• **EXERCISE INPUTS**
=======
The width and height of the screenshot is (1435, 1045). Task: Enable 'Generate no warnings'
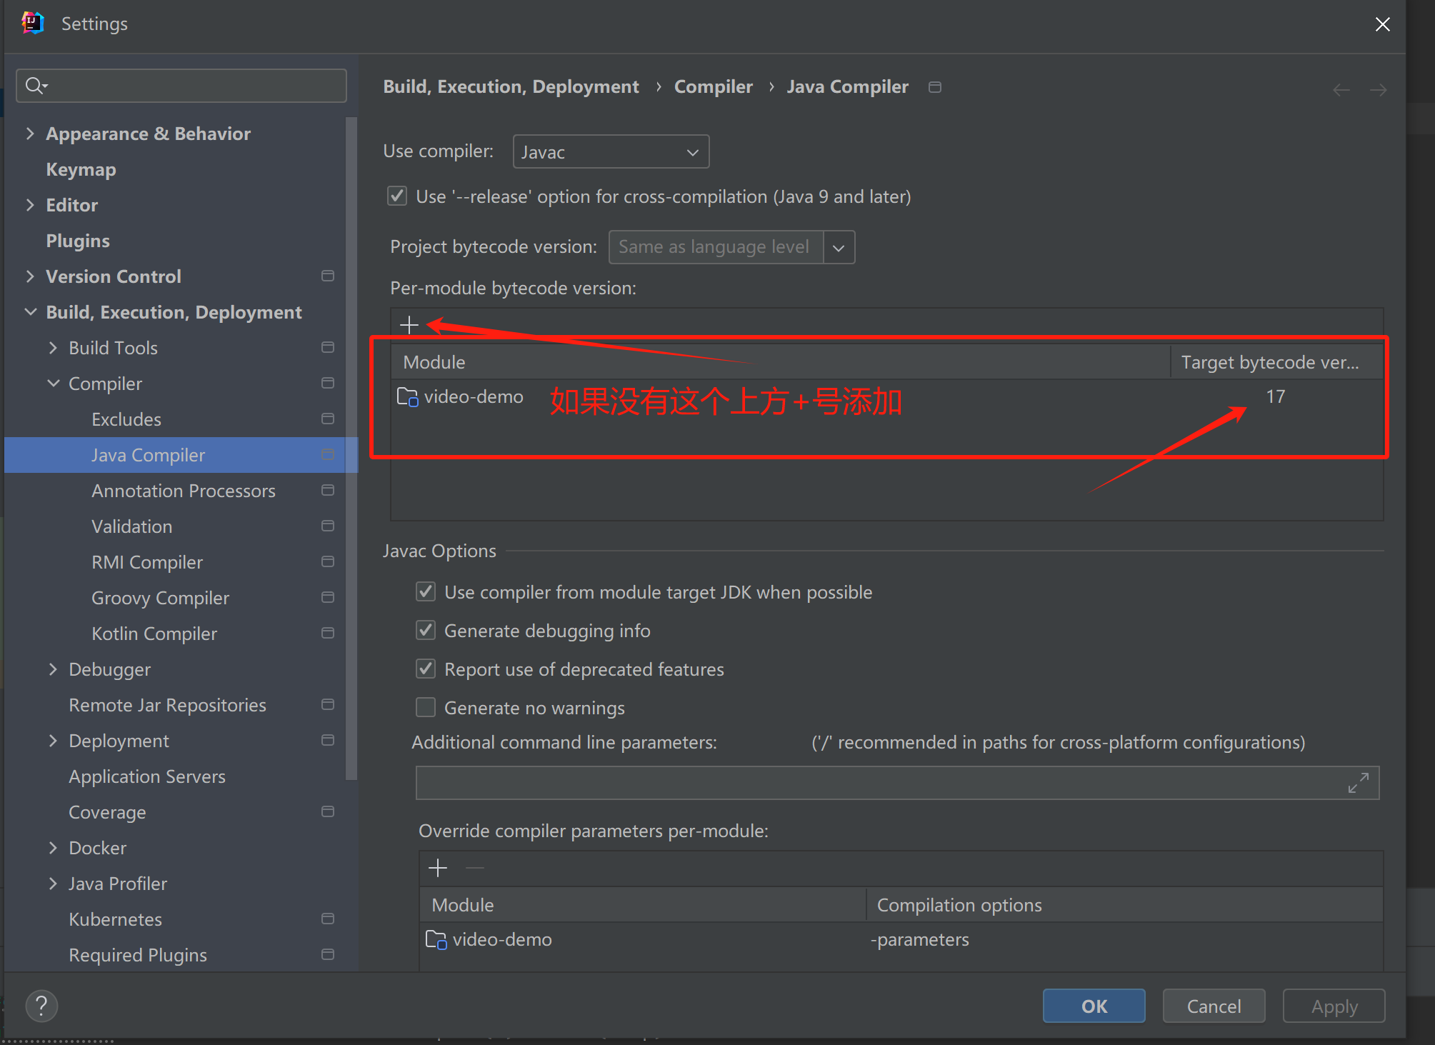coord(426,707)
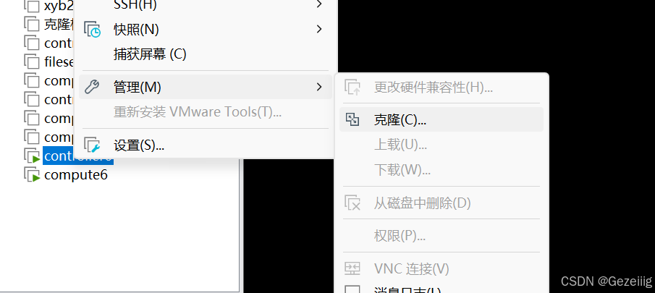Expand the SSH(H) submenu arrow
The image size is (655, 293).
pyautogui.click(x=319, y=4)
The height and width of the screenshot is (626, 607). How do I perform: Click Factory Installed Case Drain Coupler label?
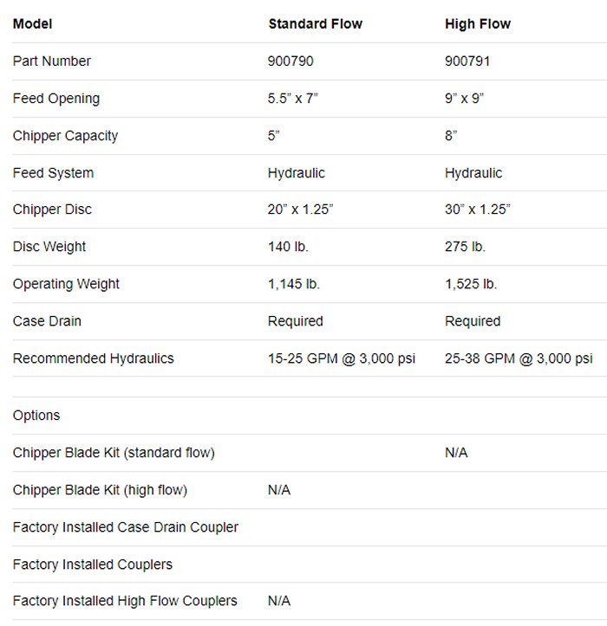(x=126, y=527)
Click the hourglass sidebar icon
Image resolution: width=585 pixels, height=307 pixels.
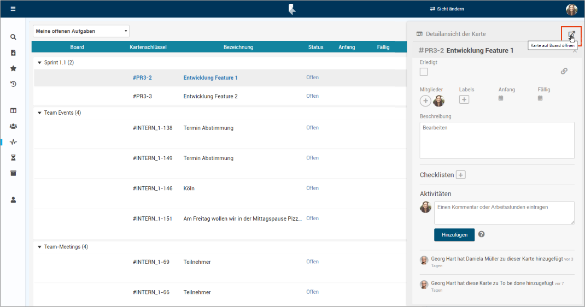point(13,157)
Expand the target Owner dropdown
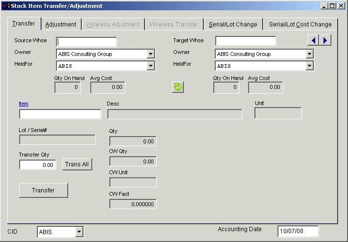The width and height of the screenshot is (348, 242). pos(310,54)
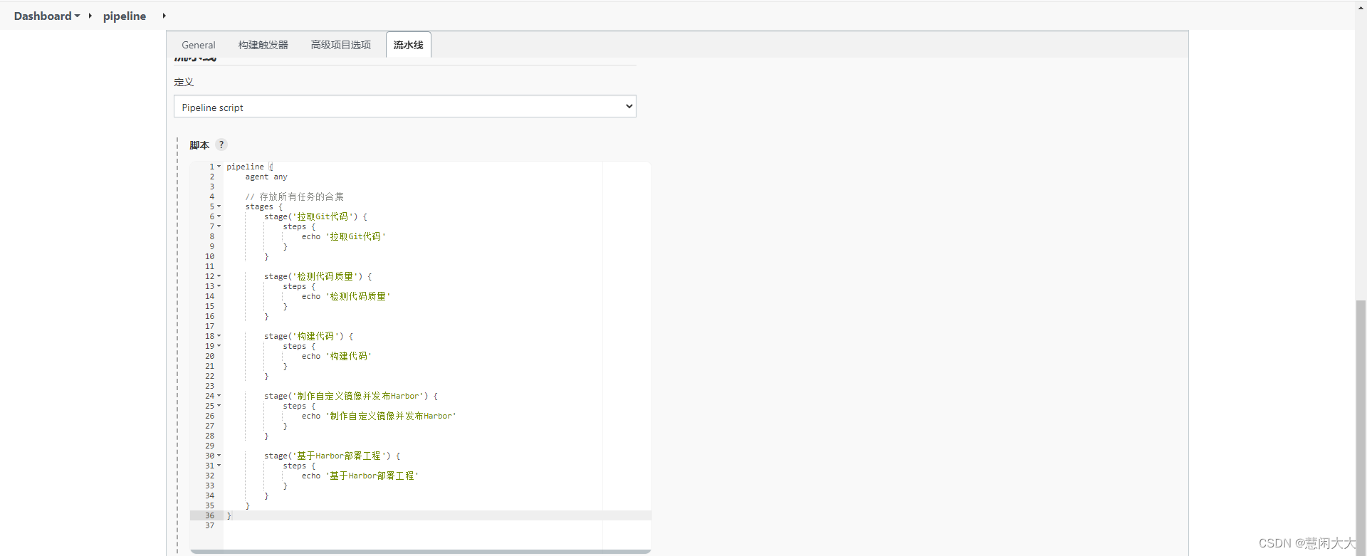This screenshot has width=1367, height=556.
Task: Open the pipeline breadcrumb arrow menu
Action: click(164, 16)
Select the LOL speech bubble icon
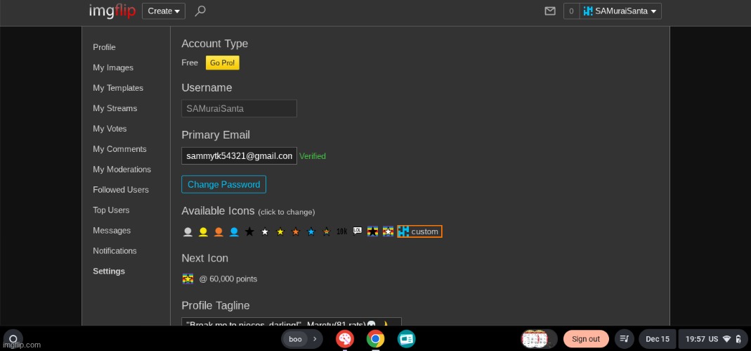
=======
• **GIVEN EXERCISE**
Lay out every line of the records above as a Markdown table with the columns Row and Line, numbering the rows and skipping blank lines. Leave the pictures out.

• **SOLVED PROBLEM**
| Row | Line |
|---|---|
| 1 | The width and height of the screenshot is (1435, 1045). Task: Enable 'Generate no warnings' |
| 2 | coord(426,707) |
| 3 | Expand the SSH(H) submenu arrow |
| 4 | The image size is (655, 293). |
| 5 | pyautogui.click(x=319, y=4) |
| 6 | The height and width of the screenshot is (626, 607). How do I perform: Click Factory Installed Case Drain Coupler label? |
| 7 | (x=126, y=527) |
| 8 | Click the hourglass sidebar icon |
| 9 | Image resolution: width=585 pixels, height=307 pixels. |
| 10 | point(13,157) |
| 11 | Expand the target Owner dropdown |
| 12 | The width and height of the screenshot is (348, 242). pos(310,54) |
| 13 | This screenshot has width=1367, height=556. |
| 14 | Task: Open the pipeline breadcrumb arrow menu |
| 15 | Action: click(164, 16) |
| 16 | Select the LOL speech bubble icon |